Yeah, let's not get ahead over ourselves, writing in this may be uneven, but when it's good it absolutely shits over Pillars.
I have to give you this one. There are isolated nuggets that are actually good. They're few. They're far between. But it would be unfair to say that they're not there. It's funny that many of these nuggets are outside of the actual quests and encounters, but are random, likely largely unintentional side-effects of filler writing, which to me suggests that a lot of the bad writing comes from trying too hard, or something. Tides of Numenera is extremely uneven in so many ways, but the few
best pieces that are there, I agree, shits all over the many more good-ish pieces of Pillars of Eternity.
I remember exactly one encounter in Pillars of Eternity that made me feel like a horrible piece of shit and prompted me to reload, and that's surprisingly enough an encounter written by (I believe) Sawyer, and it's when you run into the boy in Defiance Bay that wants a knife. You can actually slam him into the ground and break something in him (it's never mentioned what, just that there's an audible crack), crippling him, and leaving the child as a crying pile. This really stuck with me as an excellently written encounter, even though it was nearly completely self-contained, with no
"choises or consequensus hurr hurr", because it gave you the options to truly be a horrible human being. It also allowed you to be reckless, machiavellian, benevolent, wise, and almost everything in-between. Unfortunately, this clashes with the vast majority of content in PoE, such as how Bleak Walkers really were just Blackguards by any other name, or, my pet peeve that I scratch at every opportunity, how you couldn't return the noblewoman in Dyrford's Crossing to her father/uncle/fiancee.
Meanwhile, I think I've run into at least a few encounters like that in Tides of Numenera already. One very small one that's stuck with me was the mutant girl in the Underbelly, that is fishing. She's clearly malnourished and her entire tribe is dead. While it's not nearly as open as the aforementioned encounter with the boy in Defiance Bay, the writing is actually excellent, and the way she behaves, reacts to what you say, and so on, is very emotionally loaded, without the words words words words words words words that plague 90% of the game. The entire thing is just fucking tragic. My only real annoyance with it is that it's so obviously tragic, yet you cannot react to it - this would be an excellent opportunity to hand out some Gold Tide for giving her a coin. Plus points if it ends up backfiring in classic Kreia fashion, with the mutant girl getting mugged because you gave her shins or something. The choice between keeping the Cypher you get from the encounter is also simply between being an ass or being stupid. It would've been appropriate to be able to actually pay her for it; instead, you either take it, or you give it away, you're either an evil asshole, or a good philanthropist. Nothing in-between.

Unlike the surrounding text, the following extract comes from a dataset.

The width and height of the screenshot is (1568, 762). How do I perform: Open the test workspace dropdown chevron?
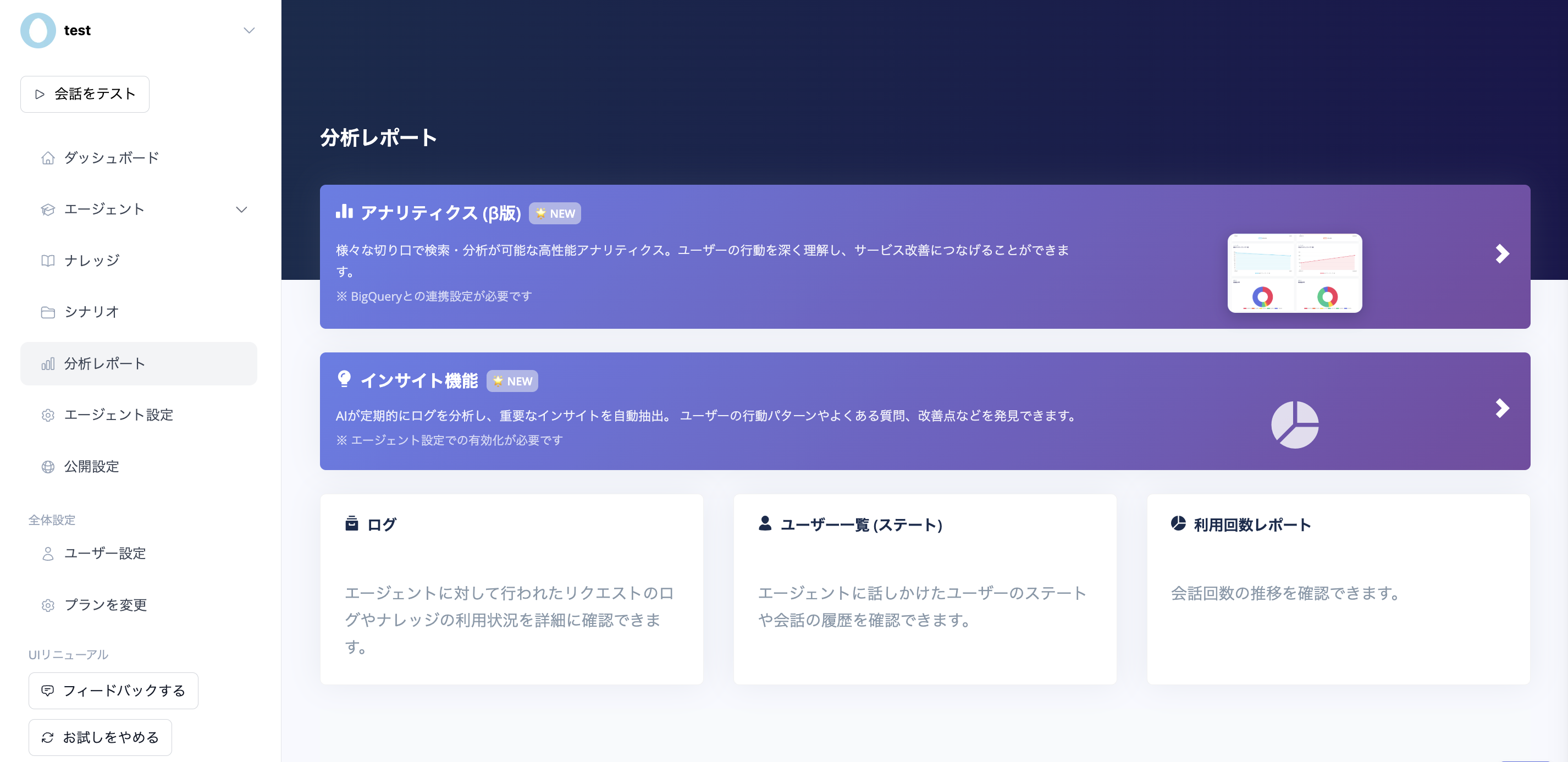pyautogui.click(x=249, y=30)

I'm also loving Erritis so far. Since that is fraught with spoilers, I'm not going to mention it. But it's extremely well-written
Who cares it is only for console idiots. Good for inXile for milking those fucking peons.
Shit gets taken out of the game for everyone, you muppet.
Among the IE games, I'd say BGII is best suited for new players.
No. No it isn't. Like, no, it really isn't.
(Sauce? It was the first IE game I played, and I really really really really really REALLY hated it, keeping going out of sheer bloody-mindedness. Until then eventually it clicked and I started to really love it. The great thing about BG2 is that the more you know about it, the better it gets. The bad thing is, if you don't know anything about it, it really wants to make you hate it. Simple example: you'll be running into enemies with immunity to nonmagical weapons almost from the get-go. If you haven't played BG1, IWD or similar, you won't be expecting this, and you will be getting mugged without understanding WTF just happened to you and why.)
Too fucking true. BG2 built on the success of BG1, and it was created with that in mind. It's almost sad that many games today allow you to import things from the previous game (BG2 practically didn't), but each game is completely self-contained in it's expectations, meaning that it's essentially "reset" in terms of complexity, instead of getting progressively more interesting. The same will be true for PoE2, I'm sure; there will be nothing in it that will assume that you know how things worked in PoE1, because it would interfere with sales figures and popularity amongst those that have no experience in the previous game, even though those people will represent an insane minority of all customers.
The IE days were almost the perfect example of what I talk about when I pitching an evolutionary approach to development, the only difference being that I want changes to be retroactive - which was, ultimately, more or less the case with BG1/2 (when BG1 was able to be played with the BG2 changes). Could've been done better professionally, though.